Thirdly, I want you to be thinking about Mission statements. While one of your Mission statements can definitely be “soaking in the aesthetic”, the players should have lots and lots of other things to do in order to make the game enjoyable. In A Hollow Egg Hatches Eyes, each team has objectives and desires which propel them from scene to scene. Across the entire campus there were interesting and engaging spirits to interact with, and when in doubt, they always had the symptoms of their diseases. Out of the Frost had the madness spread by the Hazard Ghosts, the struggle of trying to find a way out of there and communicate with the outside world, and the mystery of trying to figure out what exactly happened here before the base was abandoned. A few people had weapons, and those weapons were used extensively against each other in fits of rage and delusion, requiring other people to heal them. In both games there was also a heavy, heavy focus on inter-character relationships. Love, spurned love, friendship, family, and mentorship were all common throughout both games.

These games also require something which can be a huge challenge for newer gamewriters – immersive mechanics. In both games, small slips of paper were used to create the illusion that some external source was influencing your existence, and added uncertainty and mysteriousness to what the future would hold. Other examples of environmental mechanics that lead to immersive storytelling are having an area covered in traps for rogues to deal with, and having the air outside the main space be toxic and require limitations on how you interact with it. All of these mechanics impact play on one level or another, and change how you engage with the world. The reason why both of these games make heavy use of the spirit realm is because spirit costumes are already an important mechanic in our systems, and exploring that is very intuitive for the games we run. It’s not necessary for a game heavily rooted in environmental storytelling to make use of game conventions, but including ones that are immersive and change the tone of play really allows for some deeply profound gameplay.

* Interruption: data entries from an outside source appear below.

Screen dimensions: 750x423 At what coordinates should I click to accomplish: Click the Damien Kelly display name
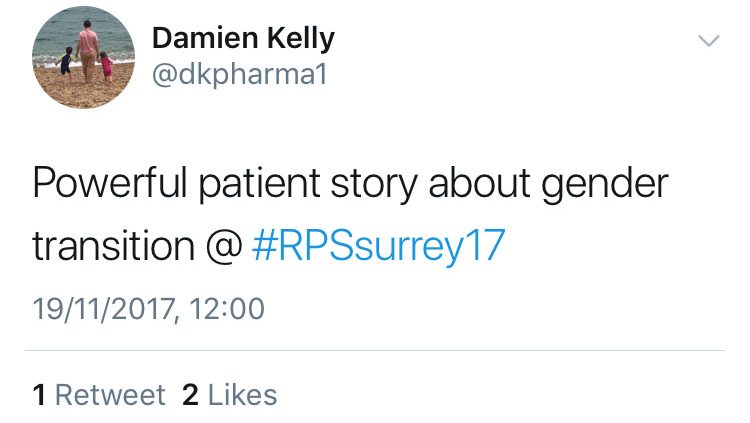(x=243, y=38)
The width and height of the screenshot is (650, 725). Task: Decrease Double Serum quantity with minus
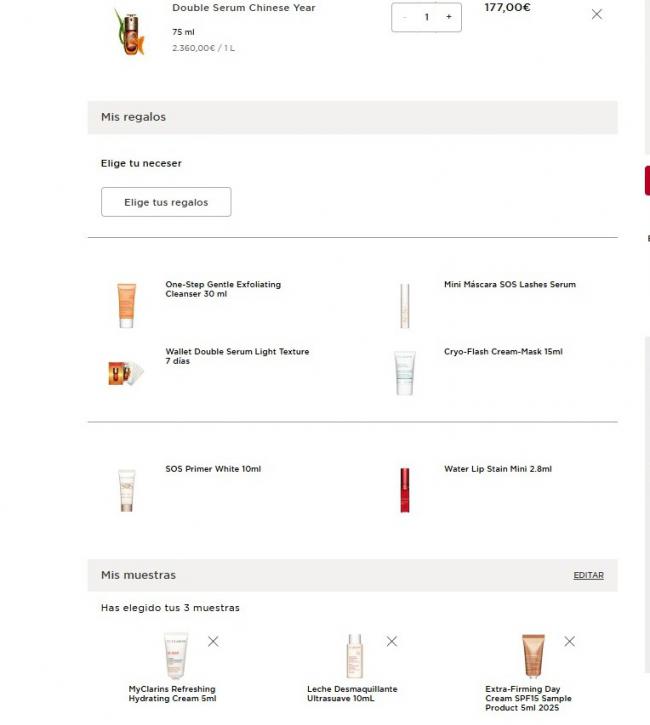click(x=404, y=17)
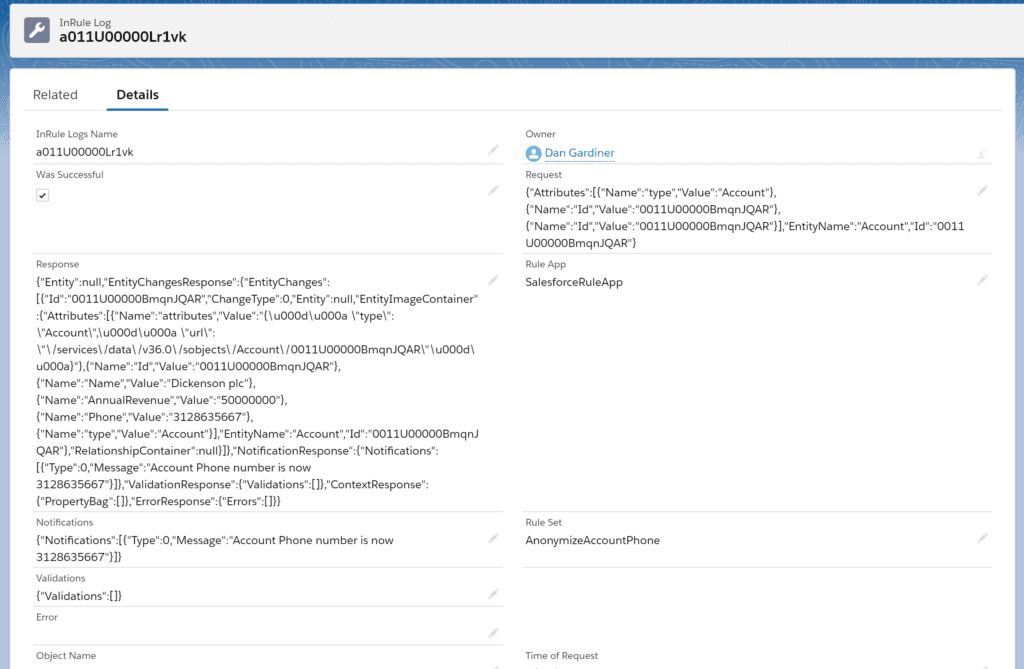Switch to the Related tab
This screenshot has height=669, width=1024.
click(55, 95)
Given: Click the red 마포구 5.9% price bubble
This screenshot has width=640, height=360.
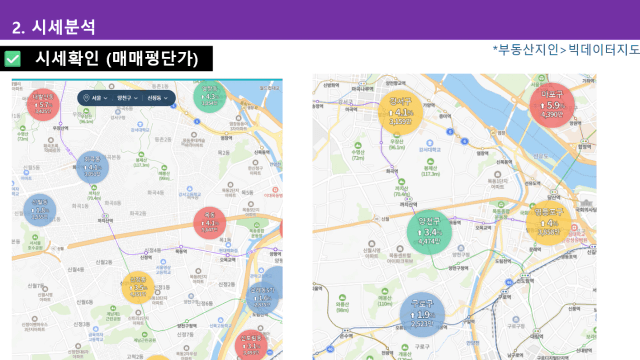Looking at the screenshot, I should pyautogui.click(x=552, y=105).
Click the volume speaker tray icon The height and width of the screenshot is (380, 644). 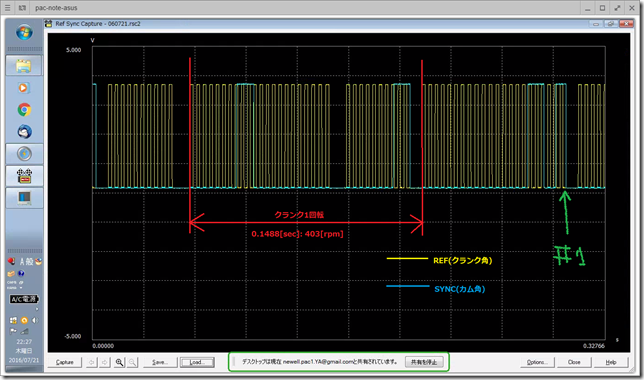click(x=35, y=320)
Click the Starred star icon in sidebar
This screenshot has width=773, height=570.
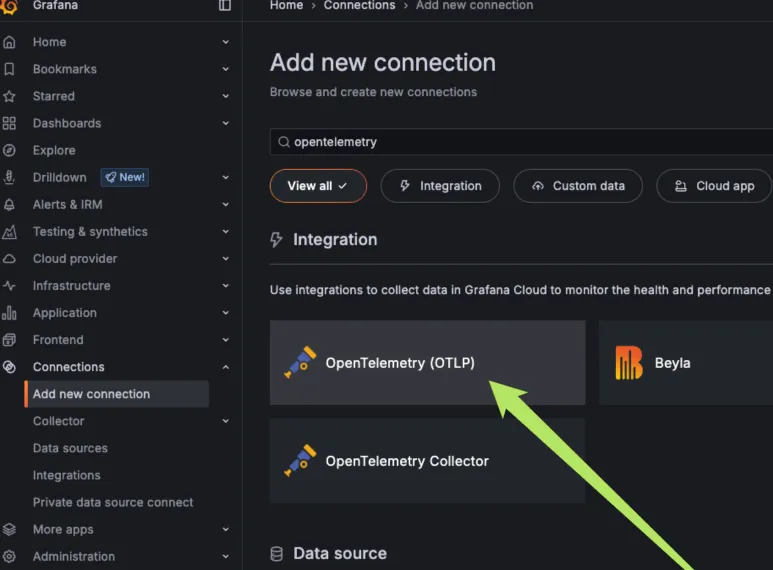point(10,96)
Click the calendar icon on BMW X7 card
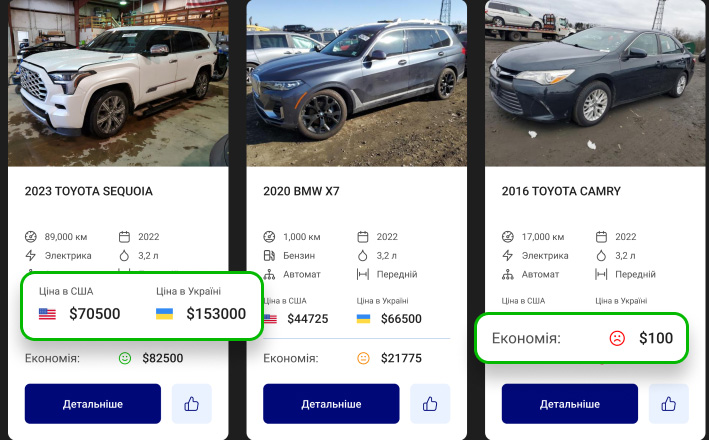This screenshot has width=709, height=440. (x=363, y=237)
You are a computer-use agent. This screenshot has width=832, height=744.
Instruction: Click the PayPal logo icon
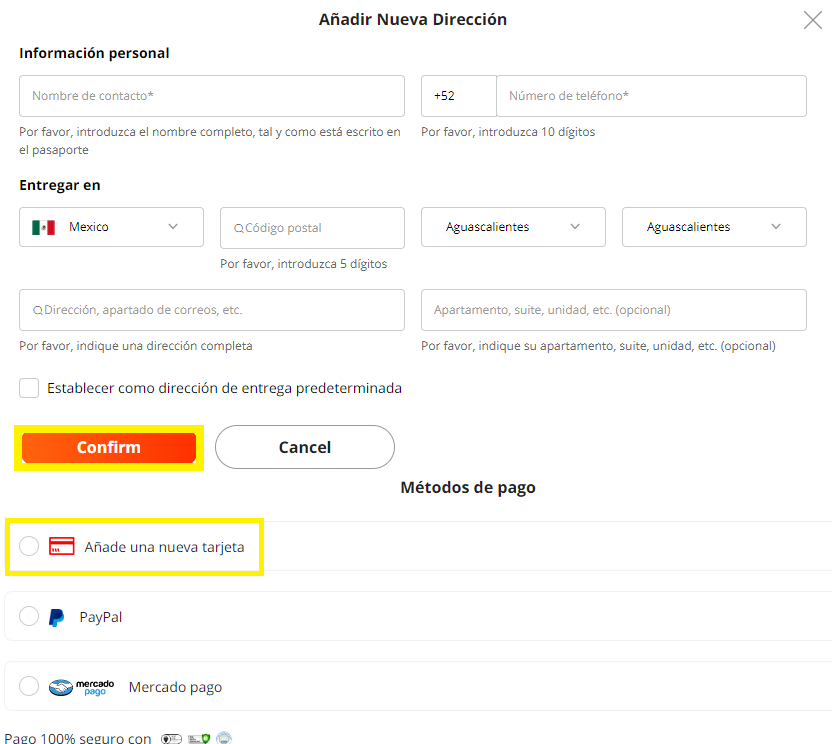point(57,617)
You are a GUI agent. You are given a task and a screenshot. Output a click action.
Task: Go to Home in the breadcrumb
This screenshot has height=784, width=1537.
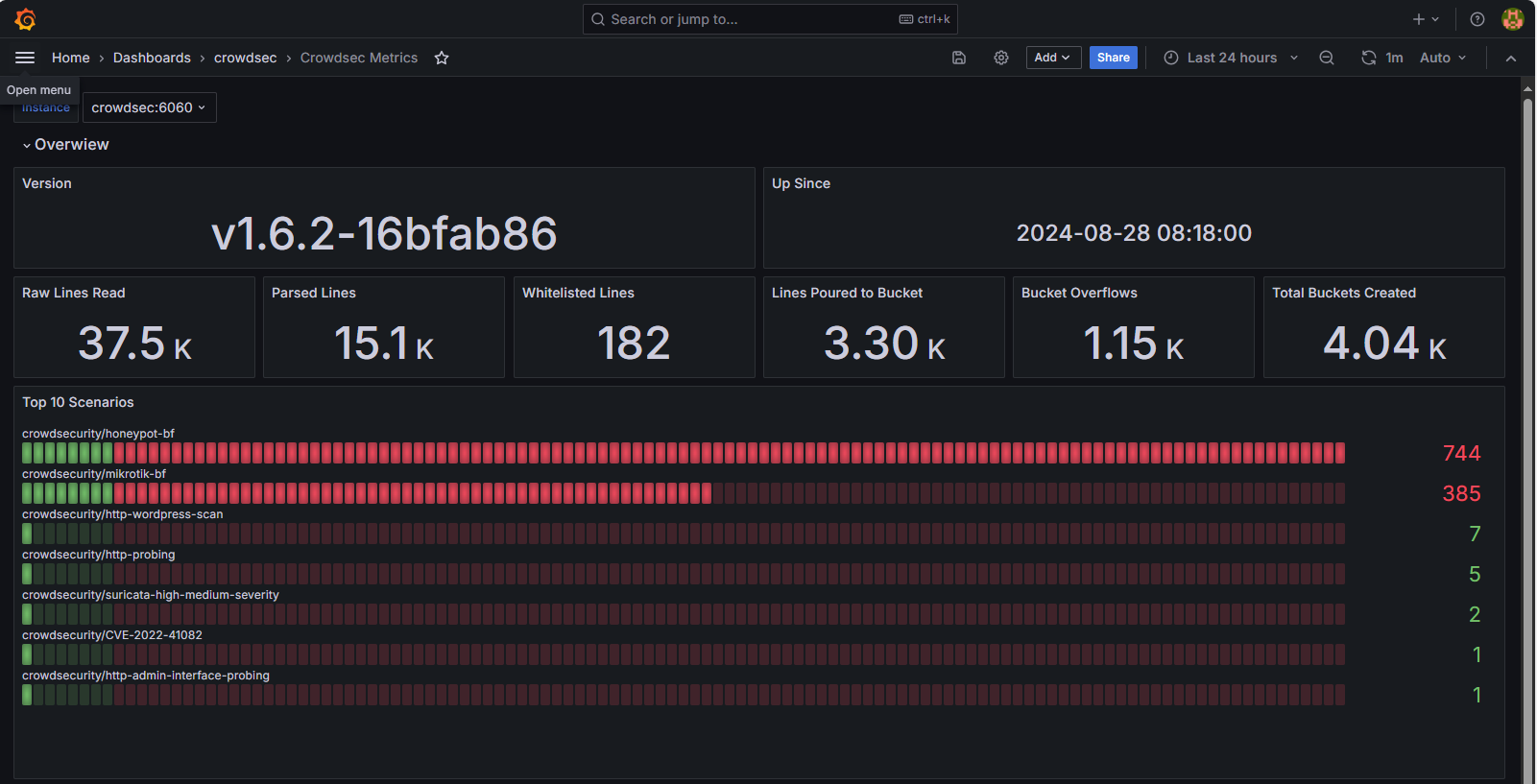point(70,58)
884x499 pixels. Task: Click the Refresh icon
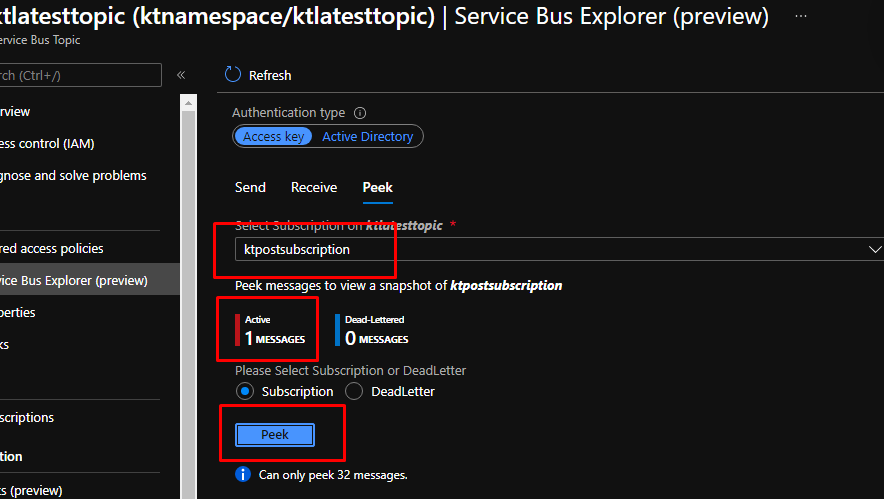pyautogui.click(x=233, y=75)
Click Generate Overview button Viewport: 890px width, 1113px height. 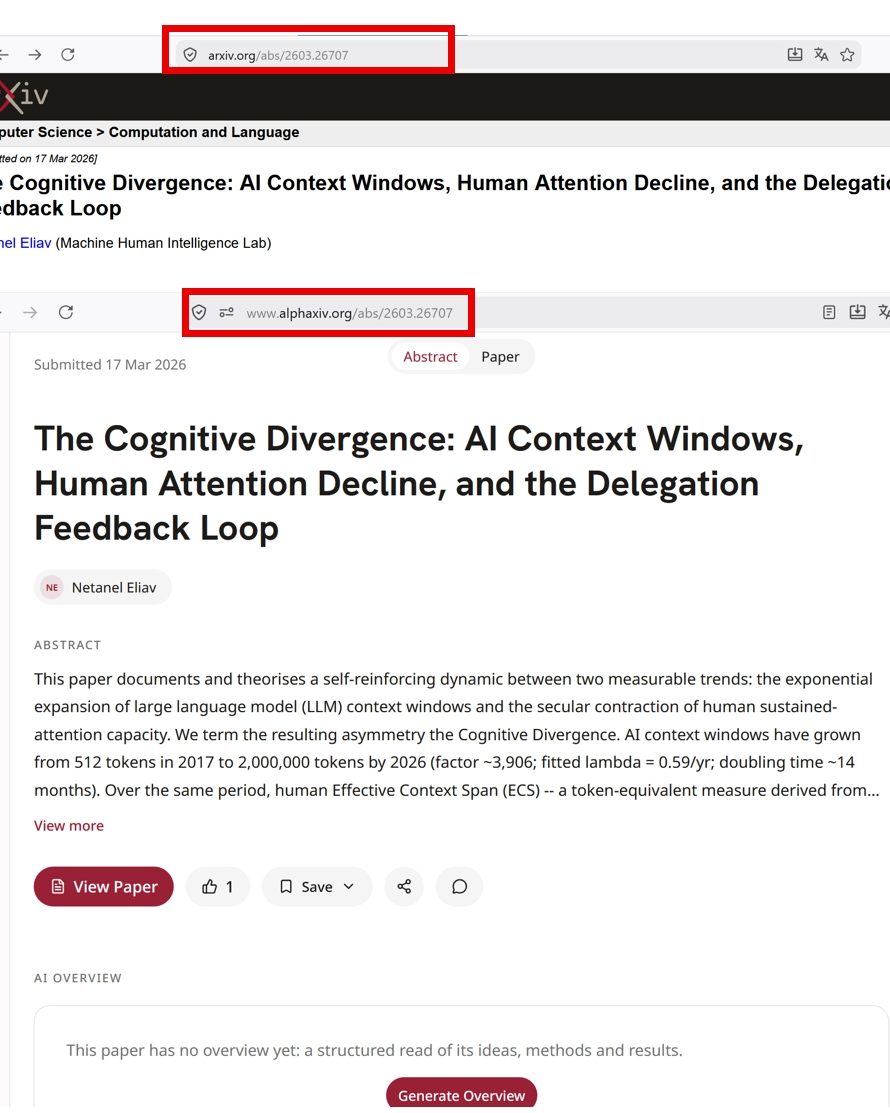[461, 1095]
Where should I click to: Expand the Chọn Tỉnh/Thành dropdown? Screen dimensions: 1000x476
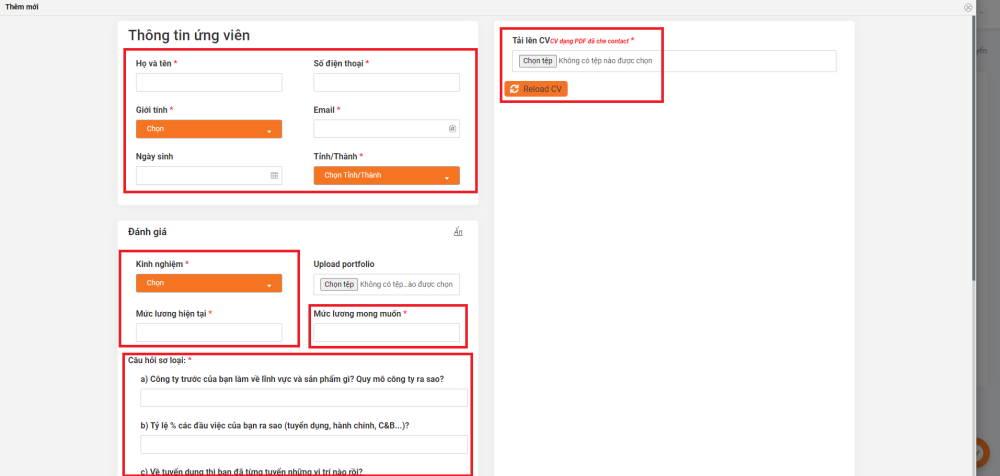(386, 176)
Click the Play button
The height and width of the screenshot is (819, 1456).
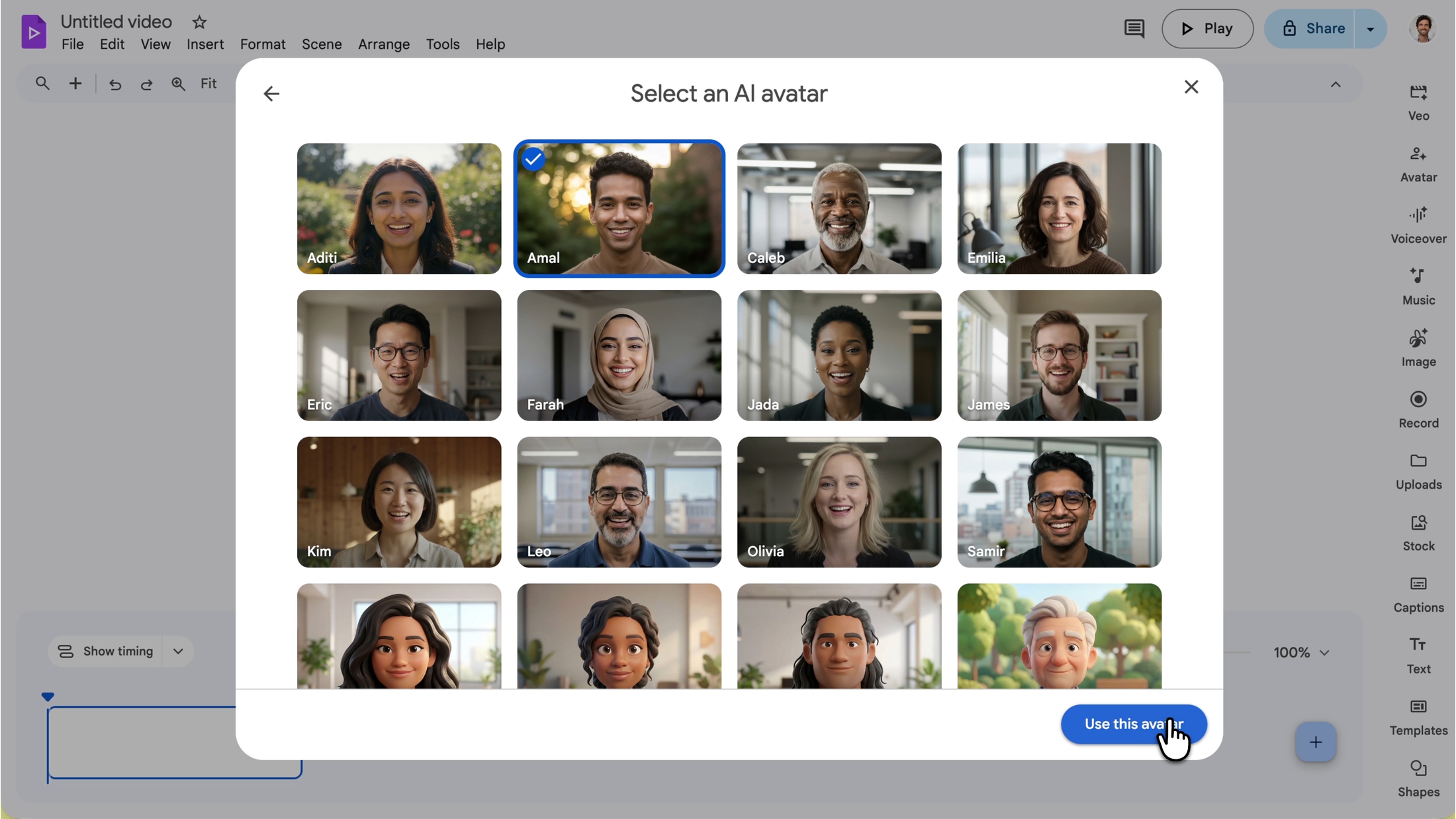[1207, 29]
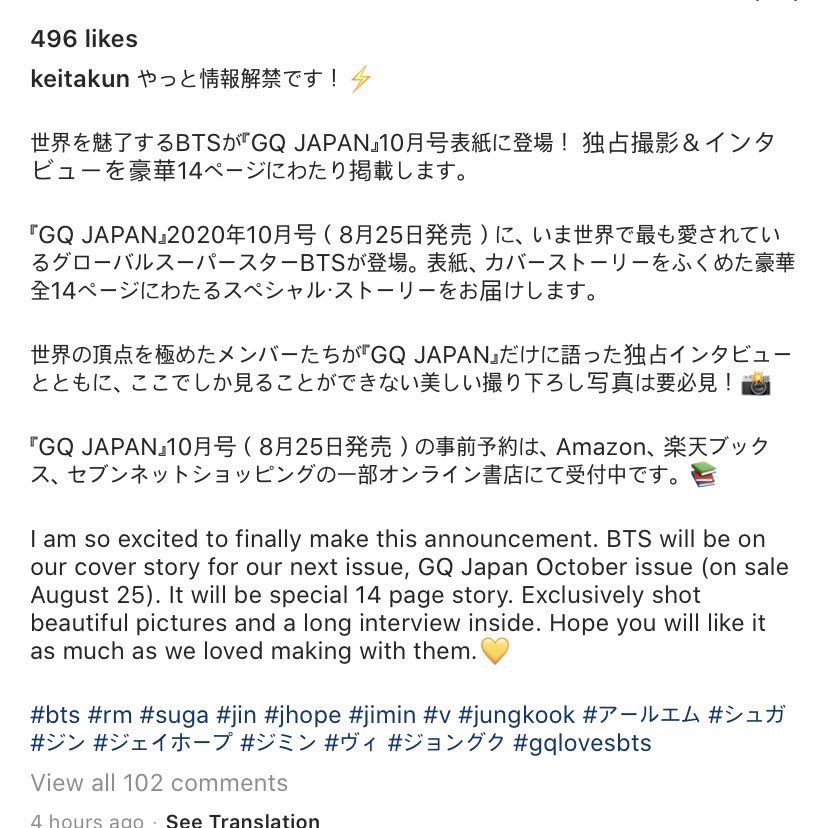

Finally, think about the spaces of your game, and how they interact. Out of the Frost was able to work so well because we had about half a dozen different rooms in the property we were using, which made everything feel isolated and claustrophobic. You could never tell what was going on everywhere at the same time, which allowed information and madness to travel slowly. The game would end much faster and feel much less dynamic in a space with only one large room. A Hollow Egg Hatches Eyes had many, many locations, spread out across campus, along with the paths between those locations being decorated and marked. While a game like a Tavern scene really only needs one location, an environmental game needs a diverse environment.

Conclusions
Now, this isn’t really a new or unique way for games to be written. I’m sure that what I’m describing would seem entirely natural to a gamewriter from 15 years ago, for instance, and I’ve heard of (and written) games since that connect thematically to this style. What I’m hoping for this article to do is shine a spotlight on a very unique game structure and nature, and how that can help us create better games on our own. My hope for this previous summer is that Silence Blooming, the game I ran with Jeremy Gleick, continues this tradition and provides a new step to the nature of environmental gamewriting.